SABIC’s Certified Renewable PP Used in New Coffee Capsules
Germany’s Delica AG has launched a new range of more sustainable coffee capsules for use in its proprietary Delizio capsule machines. The capsules are based on SABIC’s Trucircle certified renewable polymers, More specifically, they are produced using biobased feedstock second generation PP resins. As previously reported, SABIC’s renewable PP material, which have been shown to offer the same quality and purity as virgin PP, are produced from tall oil, an animal-free and palm oil-free waste feedstock derived from the wood pulping process in the paper industry which is not in direct competition with human food production sources.
The new capsules were introduced in the market in April 2021 and replace fossil-based virgin PP. As part of its commitment to the Delizio coffee capsule project, SABIC supplies its certified renewable SABIC PP to ALMA Packaging AG for conversion into a plastic film from which the capsules are thermoformed.

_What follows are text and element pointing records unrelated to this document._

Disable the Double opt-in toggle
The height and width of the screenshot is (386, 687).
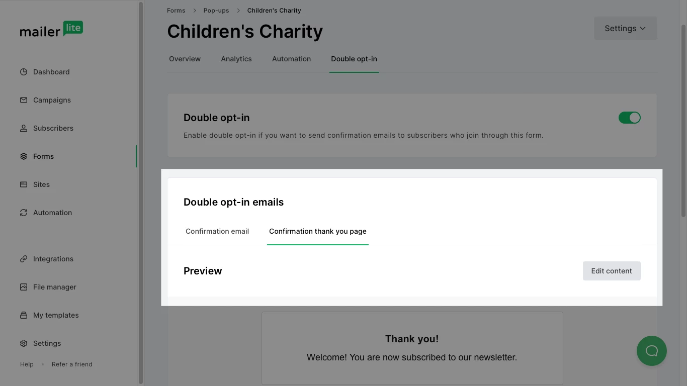(629, 118)
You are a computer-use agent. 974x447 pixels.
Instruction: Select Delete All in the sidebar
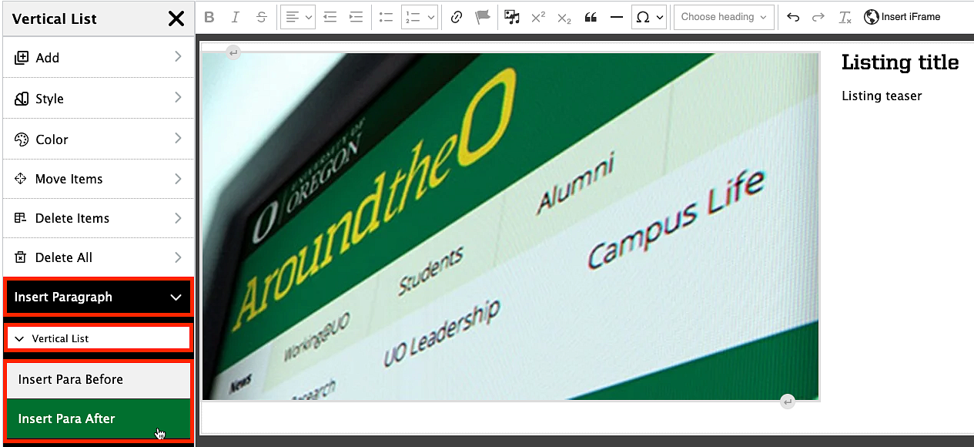pos(67,257)
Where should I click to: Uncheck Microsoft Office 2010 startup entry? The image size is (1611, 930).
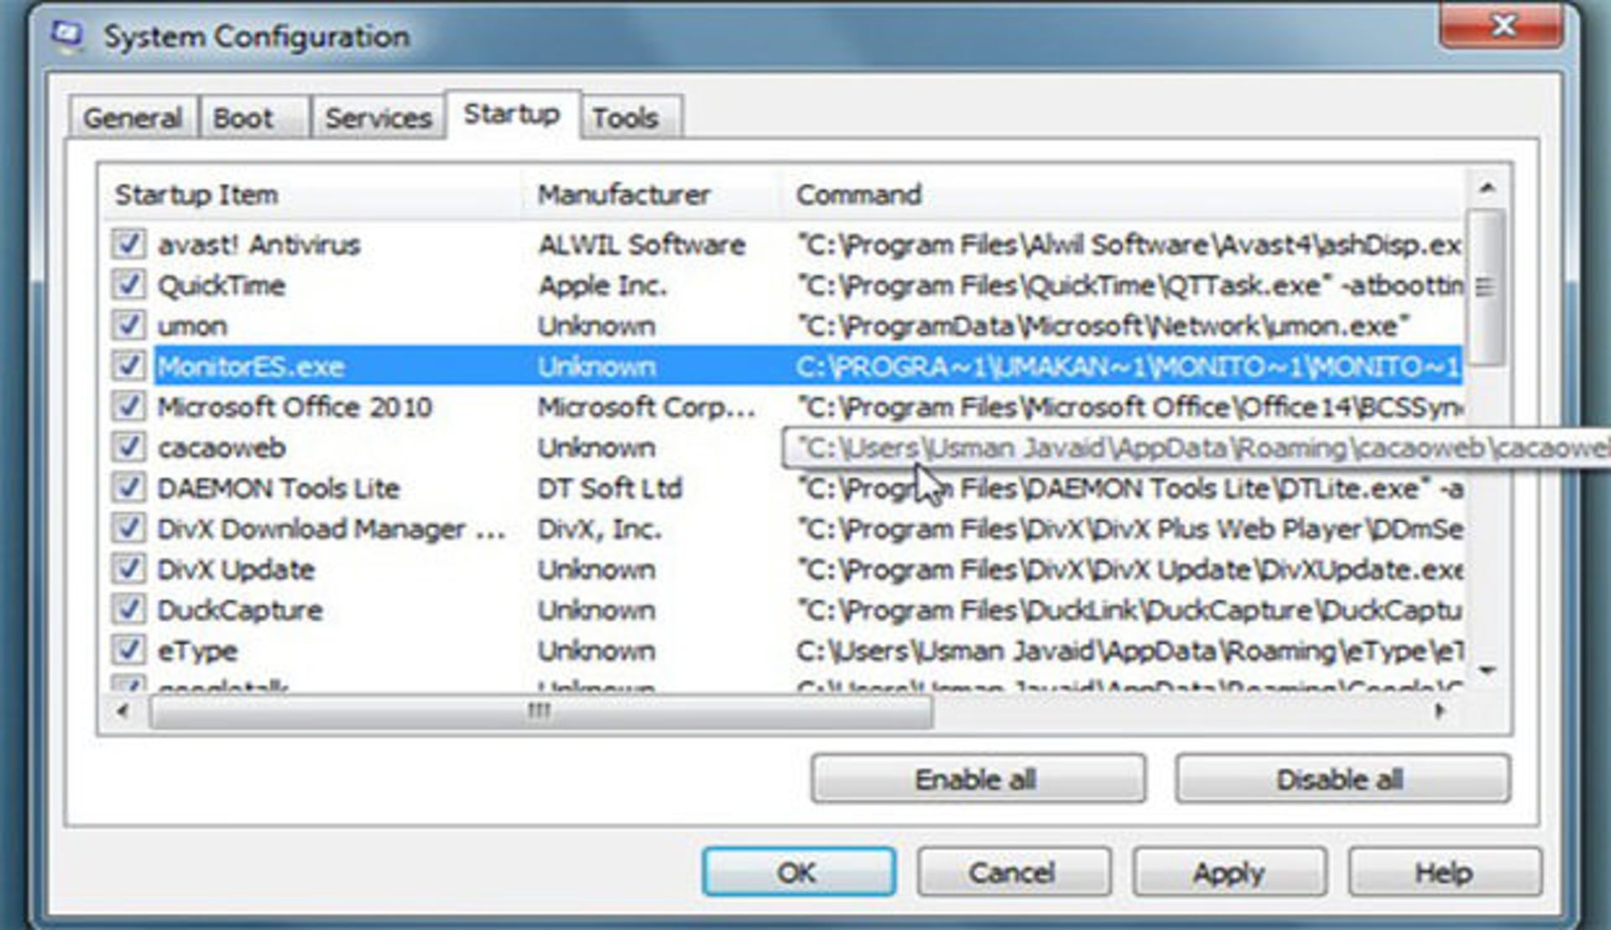coord(128,407)
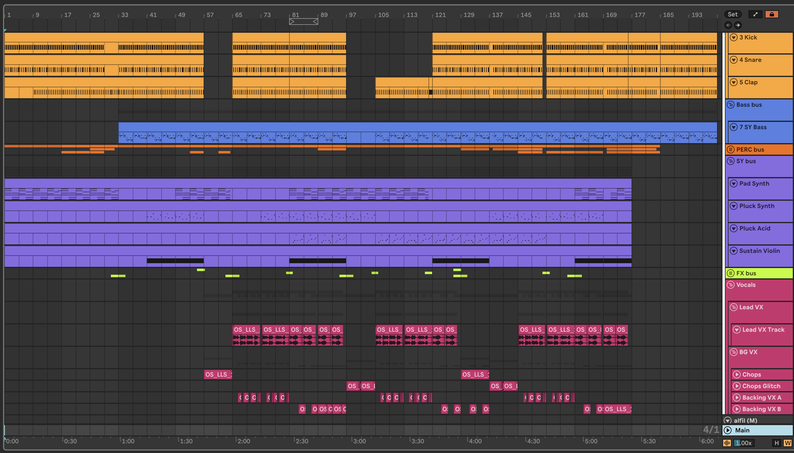Screen dimensions: 794x453
Task: Collapse the 3 Kick track
Action: [x=733, y=37]
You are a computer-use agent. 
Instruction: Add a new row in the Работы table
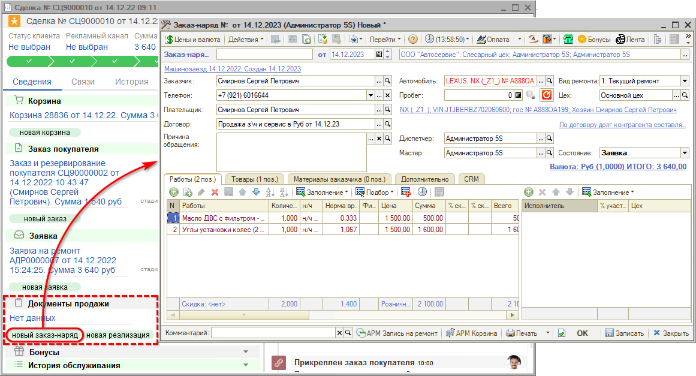coord(174,192)

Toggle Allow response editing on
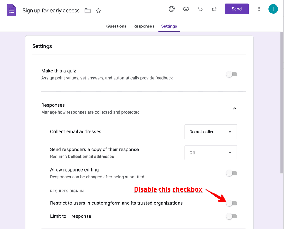point(232,173)
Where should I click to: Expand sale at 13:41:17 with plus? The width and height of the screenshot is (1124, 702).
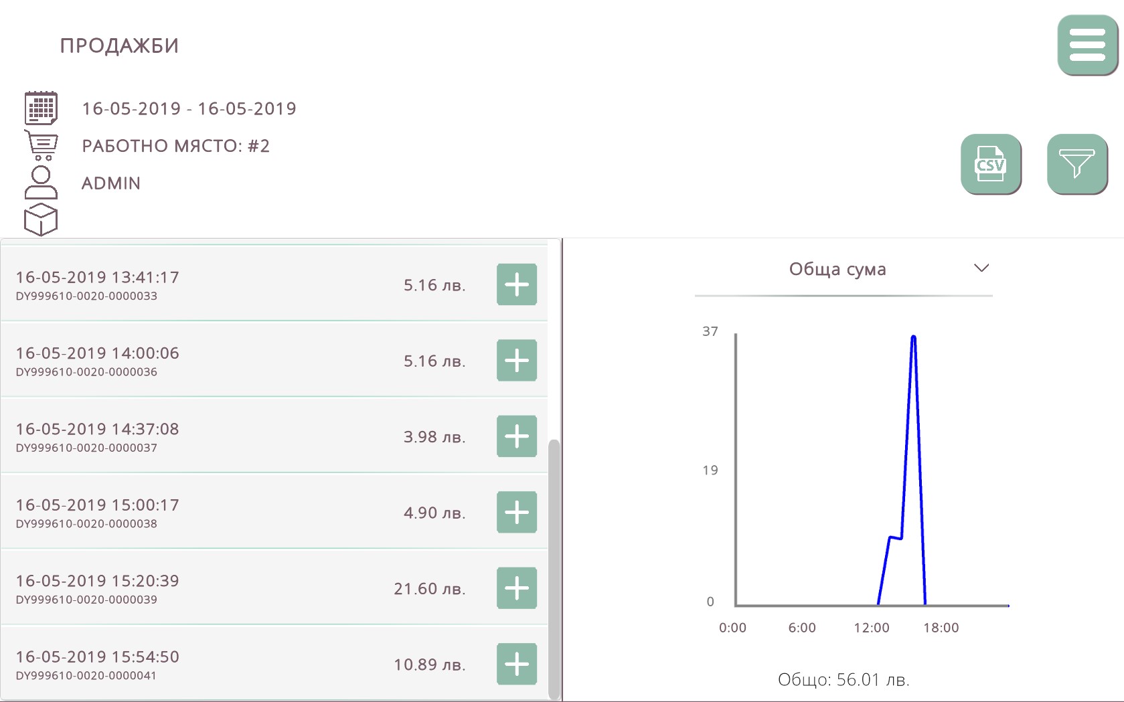[516, 284]
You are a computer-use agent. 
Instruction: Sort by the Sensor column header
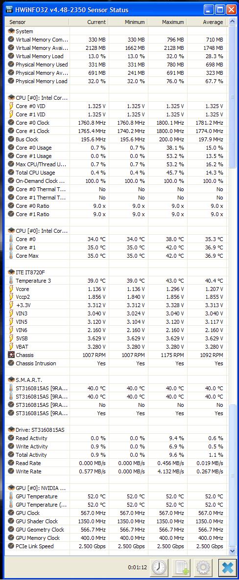click(37, 22)
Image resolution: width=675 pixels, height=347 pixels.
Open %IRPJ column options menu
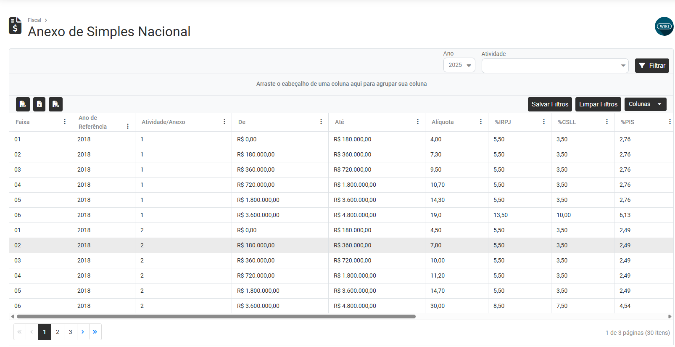[x=544, y=122]
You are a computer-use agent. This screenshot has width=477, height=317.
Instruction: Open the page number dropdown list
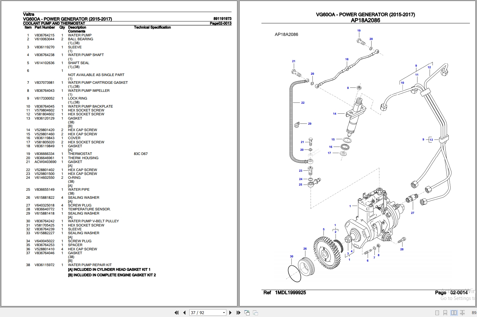224,312

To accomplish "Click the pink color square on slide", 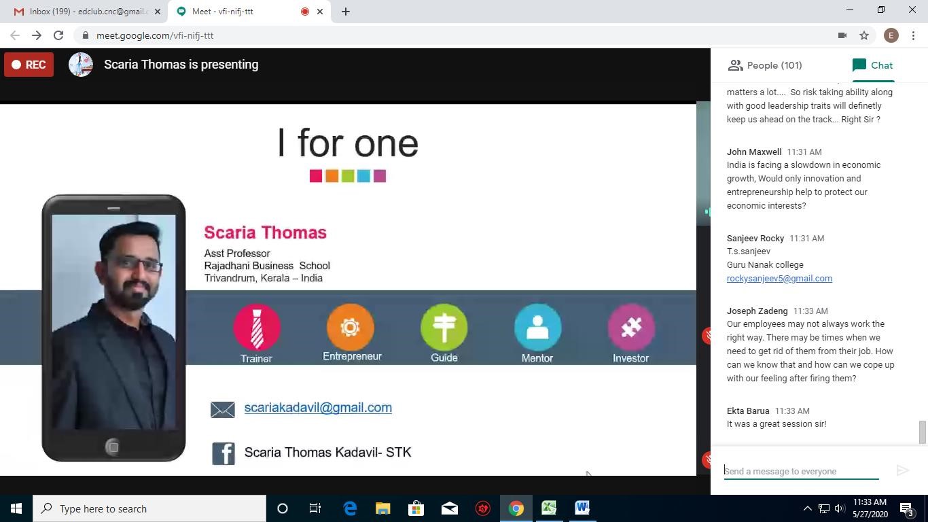I will coord(316,176).
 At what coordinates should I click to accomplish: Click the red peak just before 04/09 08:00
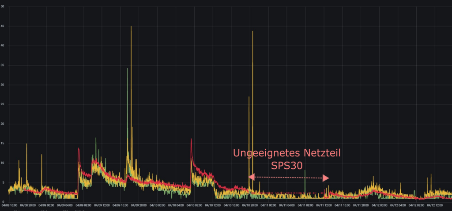point(79,149)
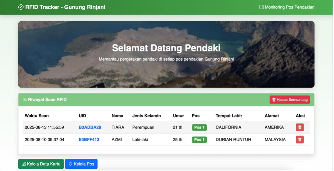The width and height of the screenshot is (334, 171).
Task: Open the UID link E3BFF413
Action: 88,139
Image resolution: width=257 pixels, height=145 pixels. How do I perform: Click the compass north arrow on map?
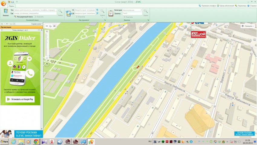click(47, 64)
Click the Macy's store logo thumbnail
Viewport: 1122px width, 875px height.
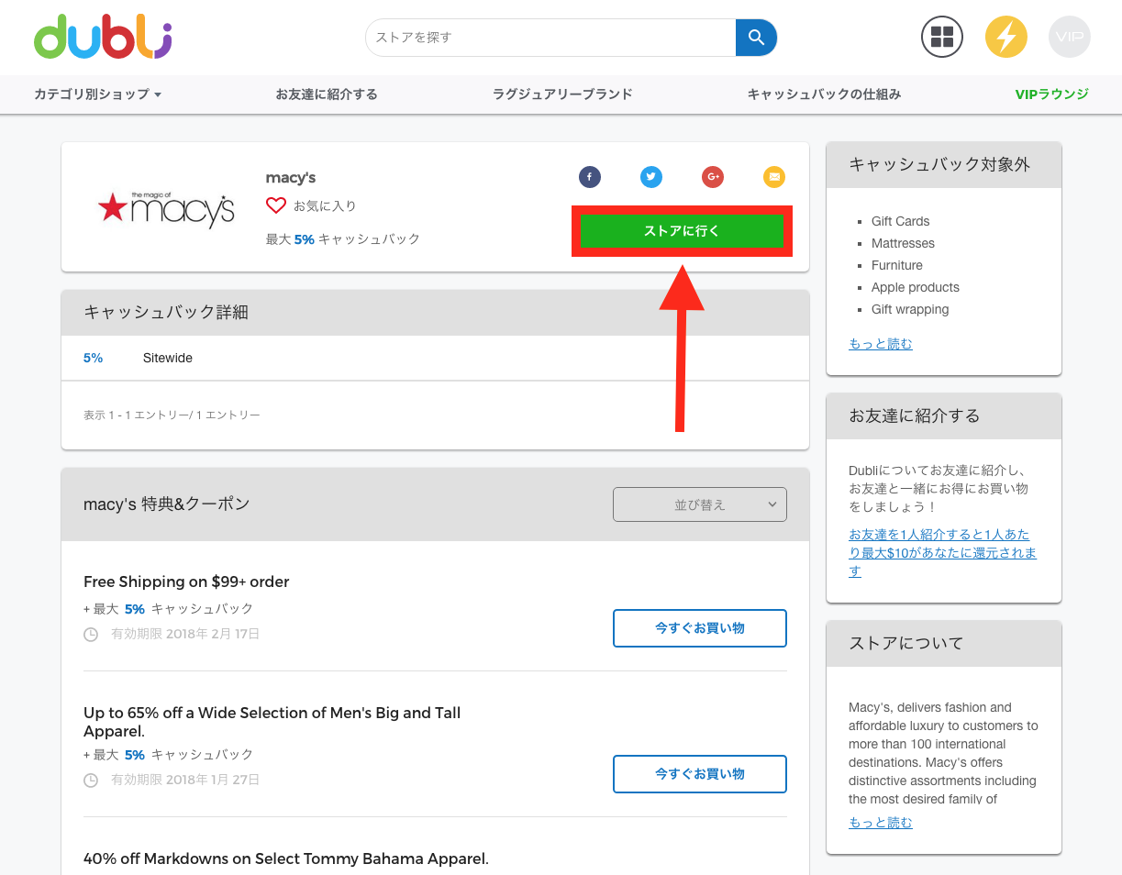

Delica fills and closes the capsules, which are then sold to consumers through its parent company, Migros, Switzerland's largest retail and supermarket chain.
Said Ralf van den Bragt, head of business unit coffee at Delica AG. “A life cycle study conducted by Carbotech has shown that we can significantly reduce the environmental footprint of our Delizio capsules by replacing our former fossil-based main component with a renewable polypropylene material based on tall oil. With a certified renewable content of at least 65%, the environmental impact is reduced by approx. 40% per capsule.
Noted Philipp Broch, ALMA Packaging AG’s managing director, “Our bio PP films with SABIC’s renewable polymers provide the same convenient processing properties as conventional PP films while leading to plastic packaging solutions with high CO2 savings. They can be made with plastic based on renewable feedstock of up to 95%, as specified by the customer and certified by mass balance accounting.”
The sustainability value or contribution of SABIC's certified renewable polymers is validated using a mass balance approach under the widely recognized International Sustainability & Carbon Certification (ISCC PLUS) scheme. Mass balance is determined to allocate the renewable content used in production and conversion of the plastic material to the ultimate application. This allows brand owners like Migros to highlight and quantify the more sustainable choice consumers can make by purchasing end products packaged in renewable plastics. The ISCC PLUS accreditation verifies that the mass balance accounting follows predefined and transparent rules. In addition, the certification also provides traceability throughout the partners’ entire supply chain from the feedstock to the final product.
Moreover, a cradle-to-gate lifecycle analysis has confirmed the sustainability value or contribution of SABIC’s certified renewable materials. From sourcing the raw feedstock to producing the polymers, each ton of the company’s biobased PP and PE resin reduces CO2 emissions by an average of 4 kg as compared to fossil-based virgin alternatives, while at the same time cutting fossil depletion by up to 80%t. The study was carried out according to ISO 14040 and has been validated in a critical third-party review.
Said Abdullah Al-Otaibi, general manager of engineering thermoplastics & market solutions for petrochemicals at SABIC, “Fossil depletion and waste are among the biggest challenges on our planet and require a fundamental transformation of the value chain in the plastics economy. Our vision is that plastics should be sustainably sourced and must never end up in the environment. With our Trucircle initiative, we have positioned ourselves at the forefront of this quest and are helping converters, designers, and brand owners to collaborate and gain a sustainable edge by using high-quality recycled, circular or renewable polymer materials.”